Based on a double-breasted button configuration, the trench coat was cut boxy with a belt to be cinched at the waist. The raglan sleeves, which go over the shoulder in one piece and join the coat at the collar seam — as opposed to the in-set sleeve that is attached to the armhole — allowed for greater ease of movement. Epaulettes at the shoulder were used to strap gloves, other accessories and munitions. The hook-and-eye throat latch could secure the large collar upturned that proved indispensable in keeping rain and dirt out. The gun flap across the right chest added a double layer against wear as the butt of a rifle gun was cradled at the shoulder.

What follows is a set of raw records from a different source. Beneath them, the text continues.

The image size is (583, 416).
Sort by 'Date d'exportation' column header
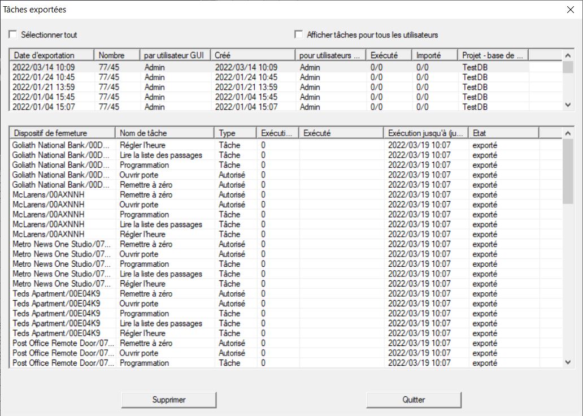[52, 55]
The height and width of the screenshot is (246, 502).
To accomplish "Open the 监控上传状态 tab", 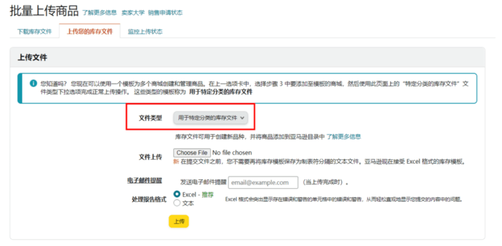I will tap(145, 32).
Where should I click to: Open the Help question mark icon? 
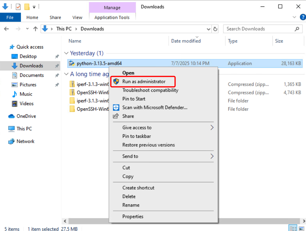click(303, 17)
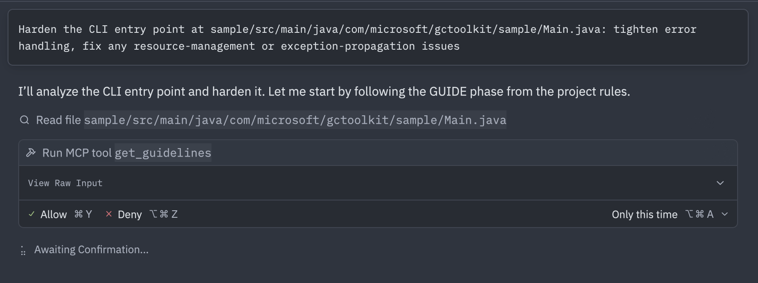
Task: Expand View Raw Input using the chevron
Action: pos(720,183)
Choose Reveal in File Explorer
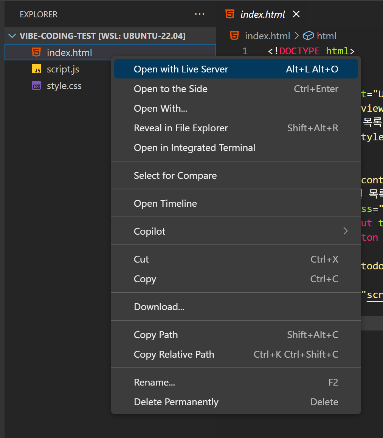The width and height of the screenshot is (383, 438). click(181, 128)
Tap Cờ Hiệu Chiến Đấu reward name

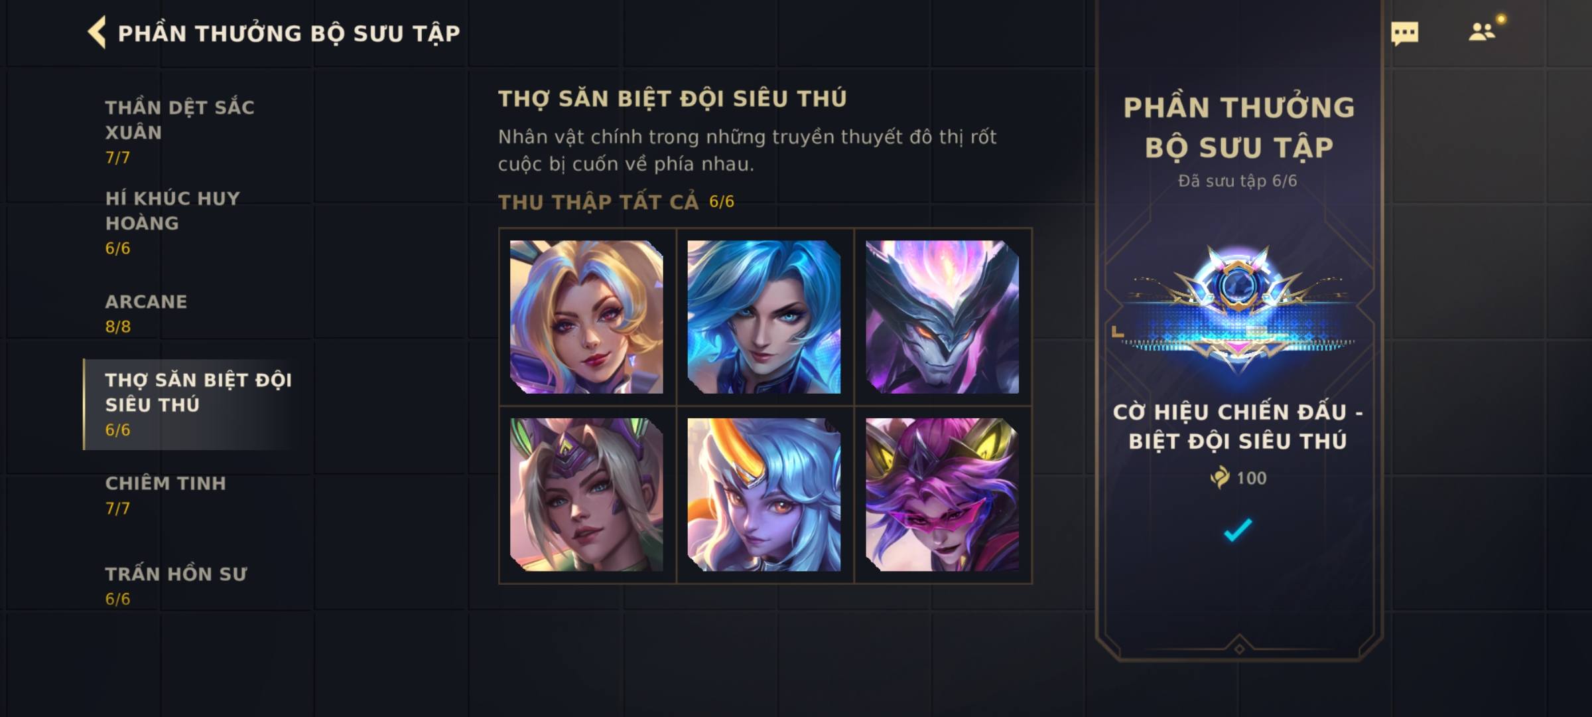(1238, 426)
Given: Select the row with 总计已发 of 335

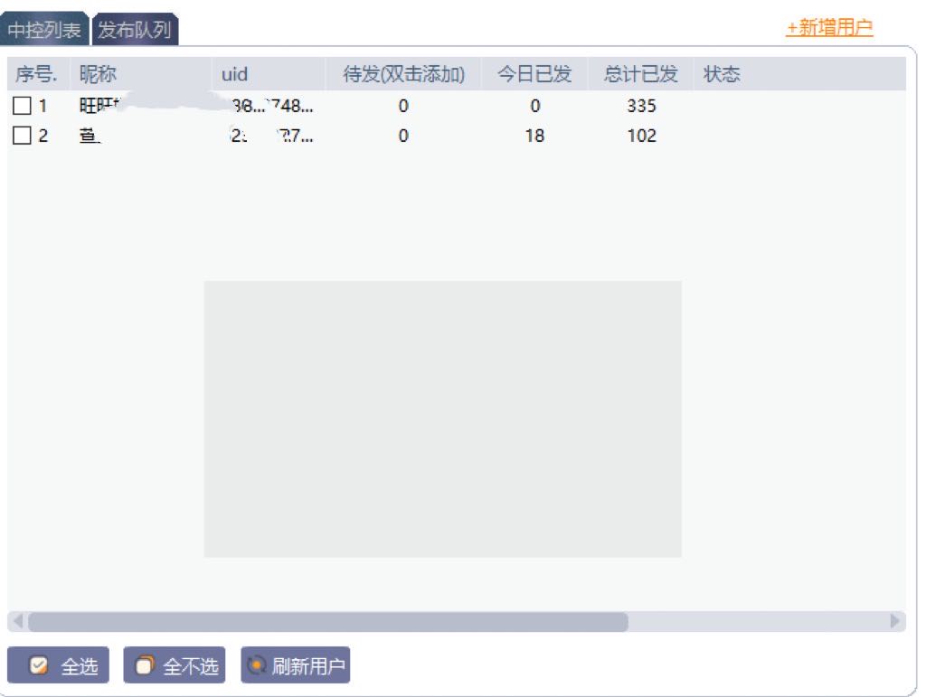Looking at the screenshot, I should coord(641,107).
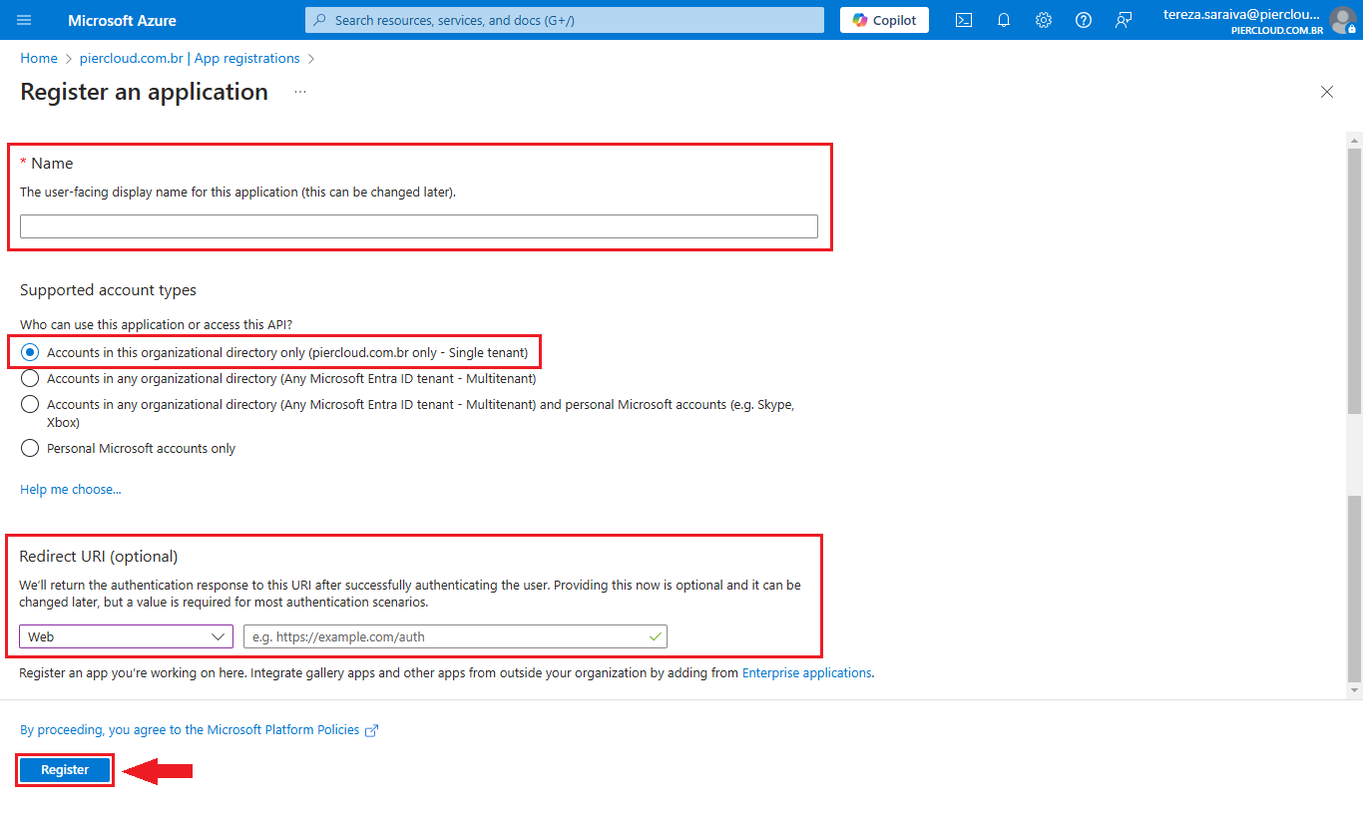Open portal settings gear
Screen dimensions: 1363x822
1044,20
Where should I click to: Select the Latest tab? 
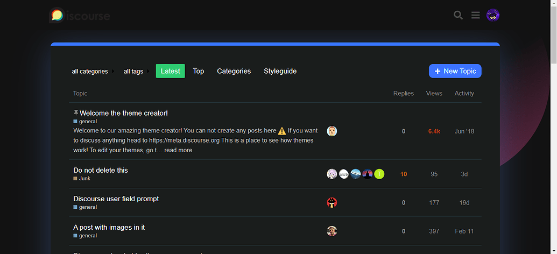170,71
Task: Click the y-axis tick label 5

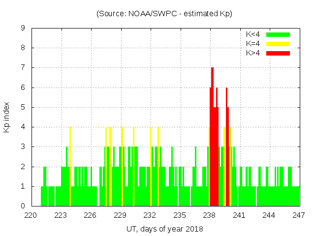Action: coord(23,107)

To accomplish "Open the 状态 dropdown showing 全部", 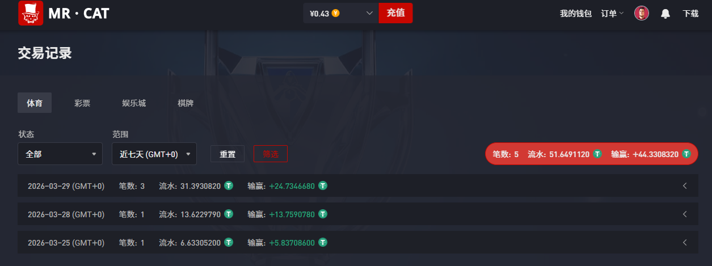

A storm shield was draped across the back providing a secondary layer for rain to be whisked away. Deep welt pockets at the hip are just as handy today as they were in the days spent in the trenches, perfect for an iPhone 12 Pro Max or a couple of hand grenades.
The trench coat can be considered a transitional piece, making it suitable for SA’s relatively mild winters. It’s considered casual due to its fabric, unlike the car coat or a polo coat that are cut from more formal, heavier fabrics. Playing with the length gives the coat a modern edge. I advise the mid-thigh to knee length variation compared with the more classic full length. Wear it layered over a hoody or some chunky knitwear with your favourite pair of selvedge denim jeans or chinos. A beaten-in pair of desert boots, aka Vellies, will round things off nicely. Knotting the belt at the waist rather than traditionally fastening it makes the coat less regimental and adds a relaxed elegance.
Trench coats come in different colours these days. While khaki is the classic option, navy, black, military green and grey are all de rigueur. Making an outerwear purchase is an investment, but the maxim, “buy better, buy less” should be applied to clothing in general.